Start of EXTRACTED INFORMATION
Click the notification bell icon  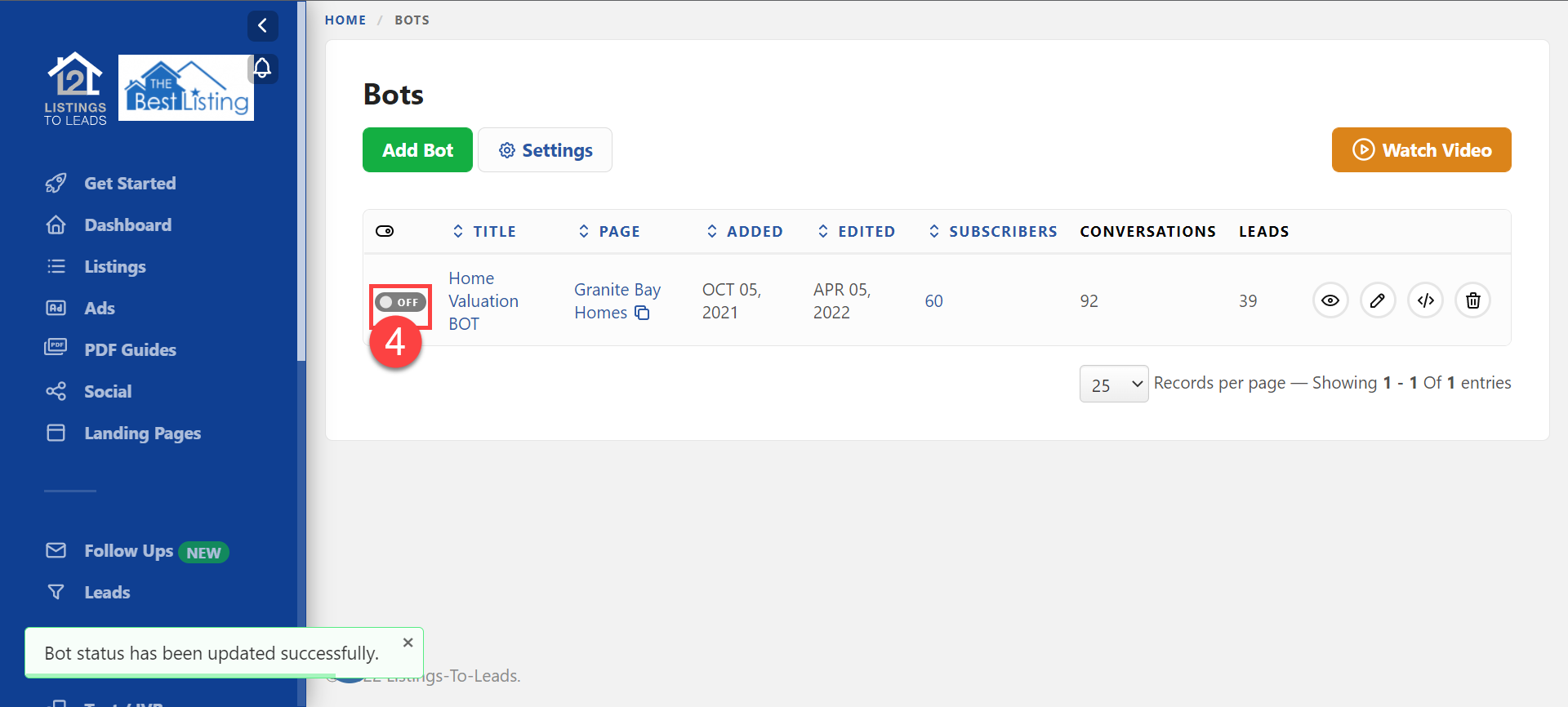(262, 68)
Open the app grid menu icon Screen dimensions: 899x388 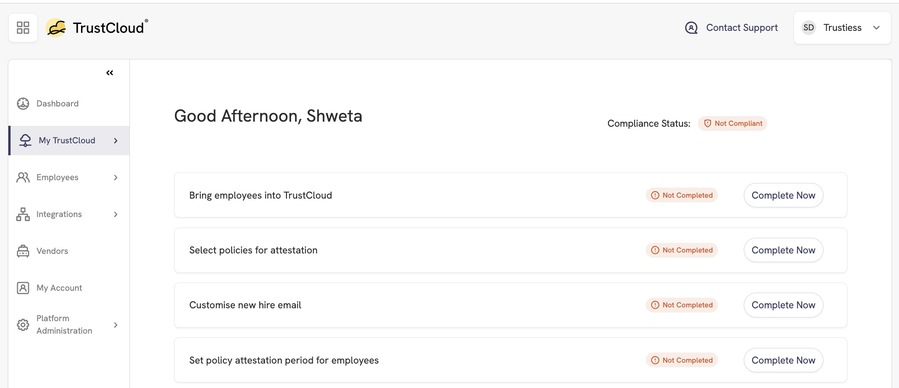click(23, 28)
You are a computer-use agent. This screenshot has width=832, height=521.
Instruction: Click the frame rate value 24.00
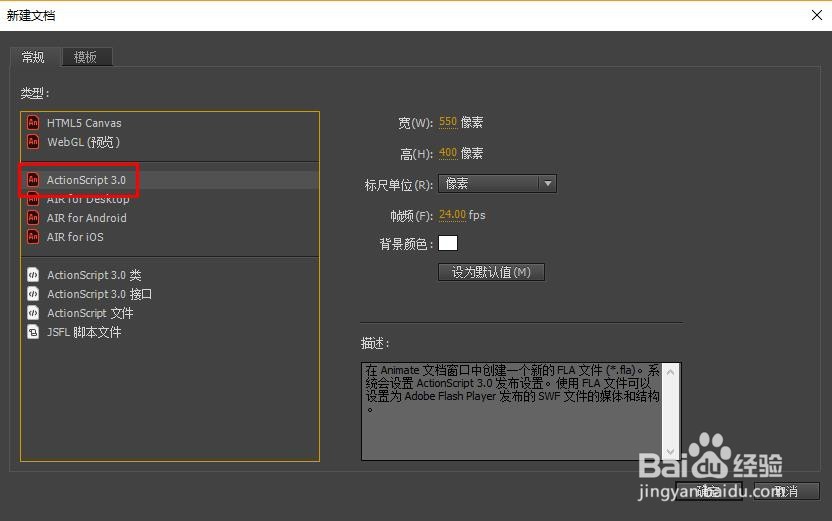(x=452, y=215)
End of EXTRACTED INFORMATION
**TASK BRIEF**
Nothing but the lines from the one that holds "You are a computer-use" through the end of the data should appear, written out exactly, without pictures.

**EXERCISE ANSWER**
You are a computer-use agent. This screenshot has width=832, height=521.
Instruction: Click the frame rate value 24.00
(x=452, y=215)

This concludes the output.